I'm studying your code and Nodchip trainer.

in nodchip trainer, the position from which the feature list is calculated doesn't seems to be the one stored in the gensfen bin file, but is the position resulting from a qsearch. I think this will help in resolving recapure and other not quiet positions fed in the learner.

hope this can help

David Carteau · Post by **David Carteau** » Sun Nov 15, 2020 10:07 am

gladius wrote: ↑Sat Nov 14, 2020 10:30 pm An initial training run by vondele on 256M positions is looking much more promising (also takes about 10 minutes to do an epoch - a pass through the 256M positions, which is great).

Wow, it takes my trainer about... 3 days to perform only one epoch (360M positions) ! Great job !

gladius · Post by **gladius** » Sun Nov 15, 2020 5:17 pm

elcabesa wrote: ↑Sun Nov 15, 2020 9:37 am I'm studying your code and Nodchip trainer.

in nodchip trainer, the position from which the feature list is calculated doesn't seems to be the one stored in the gensfen bin file, but is the position resulting from a qsearch. I think this will help in resolving recapure and other not quiet positions fed in the learner.

hope this can help

Yes, this is a good point. The data generated is using a new option that Sopel added, called `ensure_quiet` that writes only quiet positions out to the file. Training on non-quiet positions is thought to be worse (once we get this working super well, I'm curious how much elo difference it will make though).

Rein Halbersma · Post by **Rein Halbersma** » Sun Nov 15, 2020 10:04 pm

Do any people out here have tried to directly import Keras/Tensorflow or PyTorch trained models (i.e. graphs + weights, not just weights) into C++?

For Keras/Tensorflow there is model.save() on the Python side and then LoadSavedModel on the C++ side to load a graph + weights and link against TF C++ libs. Then you get a Graph Session on which you can call run() to do a single eval() call. For PyTorch there is TorchScript to do similar things.

I wonder if such a route would be competitive compared to hand-written C++ evals that only import the trained weights but re-implement the network graph. At least for Tensorflow there seems to be some virtual function call overhead.

AndrewGrant · Post by **AndrewGrant** » Sun Nov 15, 2020 10:31 pm

gladius wrote: ↑Sat Nov 14, 2020 1:53 am The adventure continues! So far, I've managed to validate that we can import a quantized SF NNUE net into the pytorch float32 representation, and export it back without any loss (even the same sha for the nnue net). So the quantization/dequantization code looks solid.

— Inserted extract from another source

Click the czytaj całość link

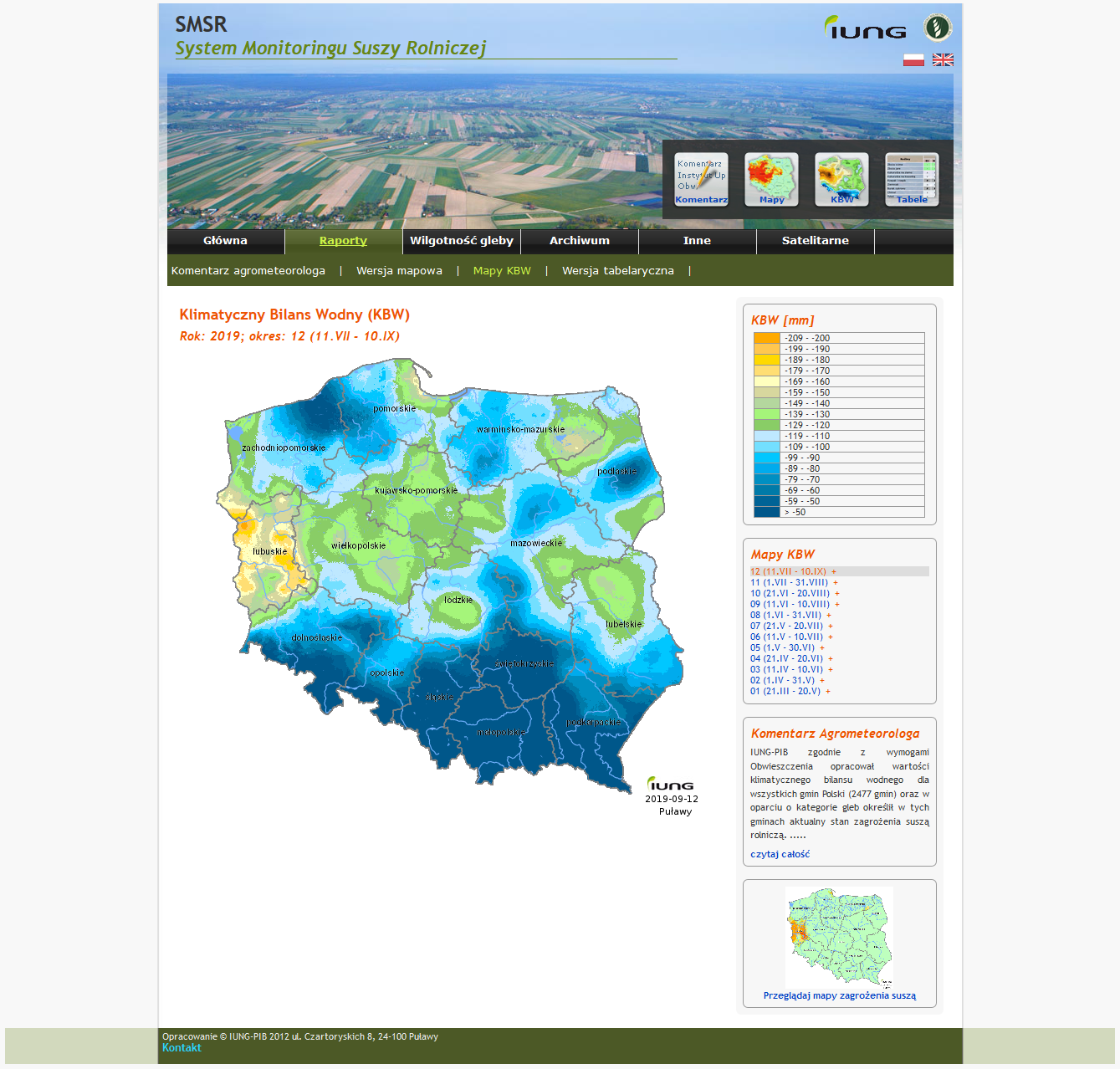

That's done with https://github.com/glinscott/nnue-pytor ... ze.py#L128. Also, validated that the evals from the SF NNUE nets imported to pytorch match the evals from the SF code. So the baseline stuff is looking fairly solid.

Now, for the bad news! The initial nets trained against 10m d5 games were completely disastrous, about -700 elo or so. For comparison, the nodchip trainer gets to about -350 elo or so on the same dataset. The nodchip trainer also has this concept of a factorizer, which generalizes the positions fed into the net. I will need to look deeper into that.

For next steps, going to actually train on a reasonable amount of games - 500m or so, and then see how we are doing.

I can give you a hint, and say that the factorizer is absolutely extremely important, and I don't think networks can even begin to compete with master networks without it.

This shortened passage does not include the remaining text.